[extropy-chat] Putting God to Rest
Keith Henson
hkhenson at rogers.com
Mon Apr 23 12:35:15 UTC 2007
At 07:47 PM 4/23/2007 +1000, Stathis Papaioannou wrote:
>On 4/23/07, Anna Taylor
><<mailto:femmechakra at yahoo.ca>femmechakra at yahoo.ca> wrote:
>
>>This list is supposed to be about prolonging life, the
>>use of technology, transhumanism etc. If you believe
>>God doesn't exist and have the right to say it then I
>>would assume that a religious person may have those
>>same rights and discuss the existence of God. (Which I
>>believe will end up in a tug of war). If the list
>>does not wish to dwell on Religion then any and all
>>comments that are in regard to God or Religion should
>>not be made. If I have misunderstood and all
>>Extropians are Atheists, then I think that should be
>>made clear and concrete.
>
>I don't know the numbers (it would be an interesting survey if it hasn't
>already been done),
62% secular, atheist
24% religious (long list of types)
14% other/don't know.
This is from the paper James Hughes delivered a week ago at the "workshop
on transhumanism and the concept of human nature." It was a fairly good
conference, only one speaker made me want to run out screaming, but even
with this paper about religious attitudes held by people identifying as
transhumanists, it was a conference intended to be about the implications
of transhumanism, not a conference *for* transhumanists.
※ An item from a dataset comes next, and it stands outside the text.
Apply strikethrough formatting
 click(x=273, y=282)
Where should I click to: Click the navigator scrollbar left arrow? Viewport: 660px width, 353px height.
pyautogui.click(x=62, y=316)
I went there to
meet John Tooby and Pascal Boyer.
>but I would be surprised if the incidence of atheism amongst those who
>identify as transhumanists isn't considerably higher than in the general
>community, especially in the US.
I think it might was higher, perhaps much higher, back in the days when the
Extropian movement kind of grew out of libertarianism and cryonics. It
might be higher on this list than other transhumanist oriented lists
because of that history.
>It seems to me that many mainstream adherents of the Abrahamic faiths
>(Islam is in there with Judaism and Christianity, for those who didn't
>know) would be horrified at all but the mildest goals of transhumanism.
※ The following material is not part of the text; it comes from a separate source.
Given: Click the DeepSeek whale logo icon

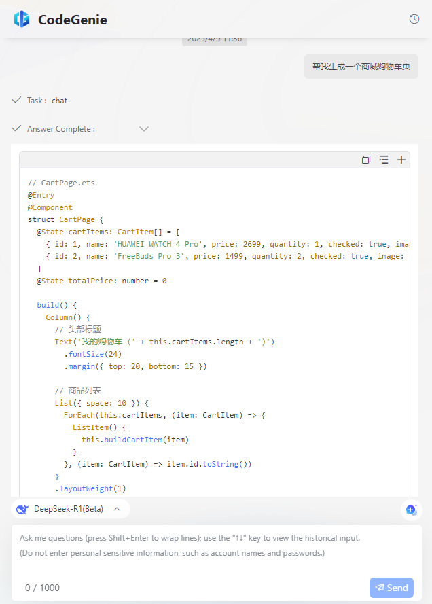Looking at the screenshot, I should [x=22, y=510].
>It's one thing for scientists to simply regard religion as irrelevant to
>their work, but when they start to talk about transcending biology and
>living forever, that might sound to a believer like a rerun of Satan's
>rebellion against God.
No doubt.
The sponsor speaker from Metanexus, William Grassie wasn't a happy
camper. I get the impression that they are trying to get science to find
God or at least get religion and are not happy with the results of spending
considerable sums on these grants.
Keith
PS. In between session conversation, Dr. Tooby mentioned (due to his work
trying to understand the EP origin of fiction) that autistics can't enter
the mind state required for fiction. Dr. Pascal noted the same thing about
religions. Autistics are essentially blind to both religions and
fiction. Neither of them had the slightest idea why nor do I. This report
set off some interesting discussion on the (closed) Hacker's list. There
were no ideas there either not even from the ones who tend in that direction.